The liver research field has seen some incredible progress during this decade. In 2010, hepatitis C virus (HCV), a potentially devastating and life-threatening infection, was only curable with onerous treatments that had low cure rates. Today, the market is saturated with numerous direct-acting antiviral (DAA) regimens that are well tolerated and cure virtually all those living with HCV.
Given how well taken care of hep C concerns have become, the focus of the annual International Liver Congress has increasingly shifted to highlight efforts to combat various other liver diseases. These include hepatitis B virus (HBV), non-alcoholic fatty liver disease (NAFLD), non-alcoholic steatohepatitis (NASH), hepatocellular carcinoma (HCC, the most common form of liver cancer) and primary biliary cholangitis (PBC).
This year’s meeting, the 53rditeration, was held April 10 to 14 in Vienna. Below is a quick round-up of Hep Magazine’s coverage of studies presented at the conference.
Hep C Treatment
Good news came from a pair of studies conducted in real-world settings that found that Epclusa (sofosbuvir/velpatasvir) and Mavyret (glecaprevir/pibrentasvir) had cure rates in the high-90% range. Another real-world study looked at various factors associated with lower cure rates among people taking those regimens and identified three such factors: previous experience with HCV treatment, having cirrhosis, and both having HCV genotype 3 and a viral load above 6 million.
Given hep C’s association with injection drug use, researchers are eager to determine how to support people who inject drugs in doing well on DAA treatment. According to various real-world studies, Zepatier (grazoprevir/elbasvir) is highly effective among those with opioid use disorder while Mavyret works well among those with a history of substance use. All this said, a study conducted in Iceland found that injection drug use as well as homelessness were tied to a lower cure rate on DAA therapy.
For those who have not been cured by a previous course of DAAs, Vosevi (sofosbuvir/velpatasvir/voxilaprevir) works well as salvage treatment, with a 98% cure rate in a real-world study.
In search of ways to further simplify the experience of receiving HCV treatment, researchers found that many people can be cured with only two clinic visits—one at the beginning of treatment and one 12 weeks after completing therapy, with no visits in between, as is standard.
According to a set of real-world studies, two recently approved immunotherapy drugs, Keytruda (pembrolizumab) and Opdivo (nivolumab), shrank tumors in only a minority of individuals treated for HCC.
Treating hepatitis B virus with Viread (tenofovir disoproxil fumarate) may reduce the risk of liver cancer to a greater extent than using Baraclude (entecavir), according to an observational analysis.
Advanced Liver Disease
In a small study, transplanting fecal microbiota—and in doing so improving the health of the gut—mitigated a condition called hepatic encephalopathy, which is cognitive impairment deriving from advanced liver disease.
Among people with HIV, the rate of death related to hep B and C is on the decline just as mortality and severe liver problems driven by fatty liver disease are rising, according to an analysis of nearly 50,000 HIV-positive individuals in the United States.
Halfway through a yearlong trial of emricasan as a treatment for NASH, signs are not promising given the drug did not substantially improve participants’ hepatic venous pressure gradient (HVPG), an indicator of portal hypertension due to cirrhosis.

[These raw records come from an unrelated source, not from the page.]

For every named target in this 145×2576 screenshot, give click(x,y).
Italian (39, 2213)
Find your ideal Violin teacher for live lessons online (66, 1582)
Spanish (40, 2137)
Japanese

In more promising news, Ocaliva (obeticholic acid, or OCA) was associated with an improvement in liver fibrosis (scarring) among people with NASH in a large trial.
Adding the core protein inhibitor ABI-H0731 to standard nucleoside/nucleotide analogue treatment for hepatitis B was associated with a greater reduction in viral load than treating the virus with the latter type of drug alone in a recent study. This finding suggests that over time, such combination treatment could yield a functional cure of hep B.
Bulevirtide (Myrcludex) plus interferon treatment suppressed hepatitis delta virus and prompted a functional cure of HBV among some individuals coinfected with both viruses in a recent trial.
Among people with the autoimmune condition primary biliary cholangitis, elafibranor was safe and reduced alkaline phosphatase levels in a Phase II trial. And in a small ongoing Phase II trial of seladelpar among people with PBC who had an inadequate response to or an intolerance for ursodiol, the drug—like elafibranor—reduced alkaline phosphatase production.